Judge Robert Trentacosta
Judge Robert Trentacosta, Committee Member

"Judges meeting with vendors raises an array of ethical issues for judges and their courts. Central to these issues is that a judge may not advance the business interests of others, and courts must ensure fairness in public contracting. The committee has endeavored to provide comprehensive guidance for judges who are involved in procurement of goods and services for courts, including judges in specialty courts."

Judges considering meeting with vendors for the purpose of procuring court services are advised do so with the assistance of court administrative staff to ensure compliance with public contracting laws, guarantee impartiality, and avoid the appearance of improper use of judicial office to advance the pecuniary interests of the vendors. 

Where reliance on court staff is unavailable or impractical, the committee advises that judges may meet directly with vendors so long as the judges have delegated authority from their presiding judge to do so and they take precautions to avoid the appearance of favoritism, conflicts of interest, improper use of judicial office, or business relationships with likely parties. 
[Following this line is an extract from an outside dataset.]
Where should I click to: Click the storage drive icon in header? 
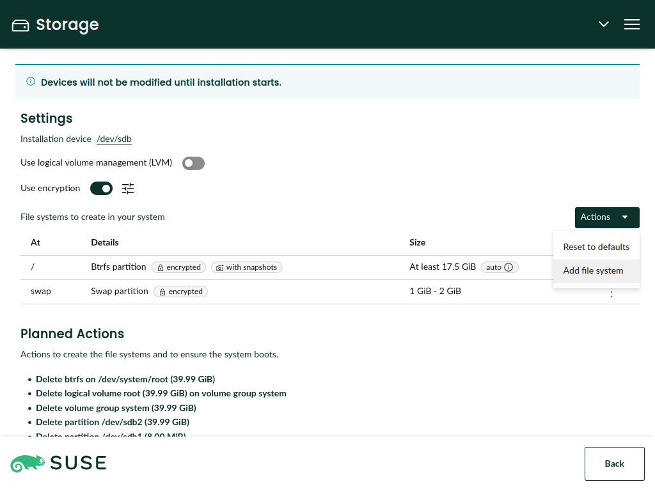20,25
Judges considering meeting with vendors for the purpose of investigating services or products are advised to do so with the involvement of court administration and staff, but judges may meet directly with the vendors so long as recommended precautions are taken.

While judges in family and juvenile assignments are encouraged to investigate the availability of services for the parties in their courts, the canons do not permit them to meet directly with vendors to develop or promote services. Specialty court judges are nonetheless encouraged to support programs that serve children and families by leading community networks, which may independently meet with vendors to develop and promote private sector services without judicial participation.

The committee previously invited the public to comment on this advisory opinion in draft form. The comments submitted with a waiver of confidentiality are posted for public view on the CJEO website. CJEO Formal Opinion 2017-009 contains modifications adopted by the committee after carefully considering the comments received.

CJEO is an independent committee appointed by the Supreme Court to help inform the judiciary and the public concerning judicial ethics topics. CJEO was established as part of the court’s constitutional responsibility to guide the conduct of judges and judicial candidates (Cal. Const., art. VI, § 18, subd. (m)). In making appointments to serve on CJEO, the court selects members of the bench with a strong background in judicial ethics and diverse courtroom experience. The current twelve CJEO members are justices, judges, a commissioner, and a retired bench officer who have served in courts of various sizes throughout the state.

CJEO publishes formal opinions, issues confidential informal opinions, and provides oral advice on proper judicial conduct pursuant to the California Code of Judicial Ethics and other authorities (Cal. Rules of Court, rule 9.80(e)(1)). CJEO acts independently of the Supreme Court, the Commission on Judicial Performance, the Judicial Council, and all other entities (rule 9.80(b)).